Garrison Smith — also known as Captain Waterworks or the Leaking Lineman — is but a few days away from his final game as a Georgia Bulldog.

You might think this would elicit at least a sentimental sniffle from the player who has worn his emotions more outwardly than anyone. After all, that’s 300 pounds of raw competitive passion we’re dealing with here.

Crying in football? There’s more than you think. The Bulldogs’ defensive end/nose guard teared up on multiple occasions this season. Against Florida, he launched into a series of fiery sideline monologues and met the media afterward with dewy eyes and a catch in his voice.

“That was just wanting to win,” he said. “We were doing so well in that game — we were supposed to run ’em. For us to start making all those self-inflicted wounds and letting them back into the game, man, that hurt me. That hit a button in me and just made me go off. I wasn’t about to lose that game.”

He broke down again when he suffered an ankle injury against Georgia Tech, the natural rival where his brother, Greg, once was a receiver turned A-Back.

“I wanted to be out there so bad. That game meant a lot to me. Not being able to destroy them, how I do every year; that just hurt. I just wanted to beat up on that team,” he said.

But with the coming of the final game, against Nebraska at the Gator Bowl on Wednesday, Smith strangely does not sense that he is on the emotional ledge.

More than maudlin about the end of his collegiate career, Smith said he is excited about preparing for life after Georgia and for wherever the winds of the NFL draft may take him.

Beyond any regrets for the tough losses this season — both on the roster and the schedule — he seems quite at peace with the strides he made as a player and the response of his teammates to the trials of 2013.

“No tears,” he said. “I did everything I set out to do. I left with a good legacy, as a good football player and a good man of character. I’ll smile when the last game is done and will move on to my next step in life.

“I love this place, but I don’t have a sad feeling about leaving. It will always be a part of me. That’s something I’ll be happy about.”

It is a short trip from Atlanta to Athens, but Greg and Cynthia Smith’s youngest son has come a long way since leaving Douglass High for Georgia.

He had this idea that he wanted to do something special in college. He, after all, comes from a household of high expectation — both brothers have master’s degrees. But how exactly would he go about it?

Not being a knucklehead would be a good start. That was not exactly a given for a kid who was labeled something of a rabble-rouser in elementary school (Smith said he just liked to argue). He still remembers being 10 years old and having an adult tell him he would never amount to anything. In a way, that misguided grown-up did him a favor.

Smith made a conscious decision not to show up on a police report — because too many others on the team were. And too many of his friends back home had fallen out and fallen into trouble. This was his chance to model some different choices, to break with the cliches that spring from both big-time collegiate athletics and the inner city.

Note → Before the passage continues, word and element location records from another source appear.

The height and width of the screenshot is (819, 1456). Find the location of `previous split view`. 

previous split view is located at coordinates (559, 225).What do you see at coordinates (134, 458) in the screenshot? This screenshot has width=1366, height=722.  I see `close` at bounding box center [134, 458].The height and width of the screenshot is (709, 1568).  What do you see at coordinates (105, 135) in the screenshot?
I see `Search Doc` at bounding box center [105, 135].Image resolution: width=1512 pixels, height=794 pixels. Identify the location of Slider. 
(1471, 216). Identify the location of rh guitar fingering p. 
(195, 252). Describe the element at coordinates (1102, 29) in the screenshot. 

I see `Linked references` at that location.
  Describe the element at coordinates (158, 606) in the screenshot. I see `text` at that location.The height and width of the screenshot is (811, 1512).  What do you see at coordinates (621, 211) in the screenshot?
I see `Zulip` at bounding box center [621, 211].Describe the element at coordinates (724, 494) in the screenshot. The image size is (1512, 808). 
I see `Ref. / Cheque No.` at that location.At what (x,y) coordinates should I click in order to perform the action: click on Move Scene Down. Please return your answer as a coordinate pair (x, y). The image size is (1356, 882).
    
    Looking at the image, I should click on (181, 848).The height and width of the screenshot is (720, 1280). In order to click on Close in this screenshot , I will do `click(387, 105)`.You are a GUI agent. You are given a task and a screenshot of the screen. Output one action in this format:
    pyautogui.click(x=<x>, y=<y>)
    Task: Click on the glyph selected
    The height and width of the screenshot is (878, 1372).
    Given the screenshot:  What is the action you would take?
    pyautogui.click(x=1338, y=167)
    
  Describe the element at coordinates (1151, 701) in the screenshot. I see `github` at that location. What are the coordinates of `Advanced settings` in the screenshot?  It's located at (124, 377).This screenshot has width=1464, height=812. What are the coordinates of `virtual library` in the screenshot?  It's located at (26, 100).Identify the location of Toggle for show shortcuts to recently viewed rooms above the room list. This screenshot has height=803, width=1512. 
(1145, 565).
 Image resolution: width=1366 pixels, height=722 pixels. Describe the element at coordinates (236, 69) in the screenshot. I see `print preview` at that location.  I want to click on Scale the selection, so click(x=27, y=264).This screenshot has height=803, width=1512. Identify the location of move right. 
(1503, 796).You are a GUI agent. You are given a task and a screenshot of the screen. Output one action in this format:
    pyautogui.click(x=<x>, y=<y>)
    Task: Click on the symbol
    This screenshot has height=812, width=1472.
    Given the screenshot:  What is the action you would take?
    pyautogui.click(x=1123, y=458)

He eventually grew slightly evangelistic about spreading a message of responsibility. Smith found the family digs in Atlanta to be an especially nurturing setting for such seminars.

“Every once in a while, he brought guys home who were on the edge, just to sit them down and talk to them, to try to get them to go right,” said Smith’s father. “He’s always tried to help people.”

One thing he certainly didn’t do was try to show up a referee during a game. He never would be one of those players who barked at every striped shirt. Because the senior Smith wore one, working games for the Mid-Eastern Athletic Conference. Even when Greg Smith was at another game, unable to see his son play, he had an extensive network of spies who filled him in.

He wasn’t there when his over-amped son leaped on the back of a South Carolina offensive lineman after a crucial fourth-down stop. Within an hour, though, one of the refs working that game had called Dad to spill all the details.

“Yeah, Garrison was trying to be Superman,” Greg said, still mildly perturbed.

In the end, Smith needed no grand plan to fulfill the goal of being noteworthy. Just doing the right thing more often than not seemed to work pretty well. They don’t, after all, give the title of defensive captain to just any empty uniform.

When it was time to defend his teammates against a four-loss season, he was one of the leaders who could do it with ease.

“I was proud of how we fought to the end,” he said. “With all the injuries we had, we could have given up and had a real bad season. One of those seasons where you don’t even go to a bowl game. But nobody gave up.”

When it was time to play some of his most inspired football, he produced. Smith was twice named SEC defensive lineman of the week — after a nine-tackle, three-sack game against Florida and coming up with two more sacks and two forced fumbles against Kentucky. Traditionally players in his position mostly occupy blockers while the linebackers swoop in for the tackle. Yet Smith, who had one sack in his first three seasons, had six this season while leading all Georgia linemen in tackles.

“I look back on everything and see how good this game has been to me,” he said when asked to wax retrospective.

“I’m just thankful for it. I just had to give my all. This game took me a long way. So many of my friends went off on different paths, didn’t stay focused. They’re in bad places now. When I see how far this game took me — that’s why I have so much passion and love for it.”

Whether he can take that kind of profound sentiment to his final college game and still not spring a leak is yet to be determined.